Jouw opdracht ▸
Kun je alle regels van de records hieronder omzetten in een genummerde lijst en daarbij de lege regels weglaten?

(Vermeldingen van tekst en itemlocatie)
⟨

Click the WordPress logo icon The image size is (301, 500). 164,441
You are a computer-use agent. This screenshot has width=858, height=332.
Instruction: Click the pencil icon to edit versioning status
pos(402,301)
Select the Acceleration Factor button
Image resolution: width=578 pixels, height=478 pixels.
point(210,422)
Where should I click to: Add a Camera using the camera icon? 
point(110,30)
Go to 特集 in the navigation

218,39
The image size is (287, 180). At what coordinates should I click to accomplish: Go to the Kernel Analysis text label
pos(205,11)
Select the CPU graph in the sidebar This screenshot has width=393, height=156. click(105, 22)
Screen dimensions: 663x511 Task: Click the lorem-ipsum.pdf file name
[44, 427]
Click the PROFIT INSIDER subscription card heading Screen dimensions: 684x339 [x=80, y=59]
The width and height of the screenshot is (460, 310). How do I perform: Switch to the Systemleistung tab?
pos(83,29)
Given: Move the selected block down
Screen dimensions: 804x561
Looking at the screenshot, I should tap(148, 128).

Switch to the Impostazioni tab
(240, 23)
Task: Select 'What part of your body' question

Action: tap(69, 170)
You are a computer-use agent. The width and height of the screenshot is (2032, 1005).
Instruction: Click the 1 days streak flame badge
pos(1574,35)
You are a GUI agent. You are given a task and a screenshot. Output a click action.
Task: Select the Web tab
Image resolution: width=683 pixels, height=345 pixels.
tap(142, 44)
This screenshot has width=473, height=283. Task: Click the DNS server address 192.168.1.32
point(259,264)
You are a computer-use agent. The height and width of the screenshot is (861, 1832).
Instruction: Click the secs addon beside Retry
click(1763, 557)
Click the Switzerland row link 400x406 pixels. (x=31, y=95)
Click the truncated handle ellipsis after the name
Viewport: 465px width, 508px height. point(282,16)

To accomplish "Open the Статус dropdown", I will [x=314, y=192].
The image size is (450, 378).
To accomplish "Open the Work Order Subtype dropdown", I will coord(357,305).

⟩

Antwoord oefening ▸
1. Click the WordPress logo icon The image size is (301, 500). 164,441
2. You are a computer-use agent. This screenshot has width=858, height=332.
3. Instruction: Click the pencil icon to edit versioning status
4. pos(402,301)
5. Select the Acceleration Factor button
6. Image resolution: width=578 pixels, height=478 pixels.
7. point(210,422)
8. Where should I click to: Add a Camera using the camera icon? 
9. point(110,30)
10. Go to 特集 in the navigation
11. 218,39
12. The image size is (287, 180). At what coordinates should I click to accomplish: Go to the Kernel Analysis text label
13. pos(205,11)
14. Select the CPU graph in the sidebar This screenshot has width=393, height=156. click(105, 22)
15. Screen dimensions: 663x511 Task: Click the lorem-ipsum.pdf file name
16. [44, 427]
17. Click the PROFIT INSIDER subscription card heading Screen dimensions: 684x339 [x=80, y=59]
18. The width and height of the screenshot is (460, 310). How do I perform: Switch to the Systemleistung tab?
19. pos(83,29)
20. Given: Move the selected block down
21. Screen dimensions: 804x561
22. Looking at the screenshot, I should tap(148, 128).
23. Switch to the Impostazioni tab
24. (240, 23)
25. Task: Select 'What part of your body' question
26. Action: tap(69, 170)
27. You are a computer-use agent. The width and height of the screenshot is (2032, 1005).
28. Instruction: Click the 1 days streak flame badge
29. pos(1574,35)
30. You are a GUI agent. You are given a task and a screenshot. Output a click action.
31. Task: Select the Web tab
32. Image resolution: width=683 pixels, height=345 pixels.
33. tap(142, 44)
34. This screenshot has width=473, height=283. Task: Click the DNS server address 192.168.1.32
35. point(259,264)
36. You are a computer-use agent. The height and width of the screenshot is (861, 1832).
37. Instruction: Click the secs addon beside Retry
38. click(1763, 557)
39. Click the Switzerland row link 400x406 pixels. (x=31, y=95)
40. Click the truncated handle ellipsis after the name
41. Viewport: 465px width, 508px height. point(282,16)
42. To accomplish "Open the Статус dropdown", I will [x=314, y=192].
43. The image size is (450, 378).
44. To accomplish "Open the Work Order Subtype dropdown", I will coord(357,305).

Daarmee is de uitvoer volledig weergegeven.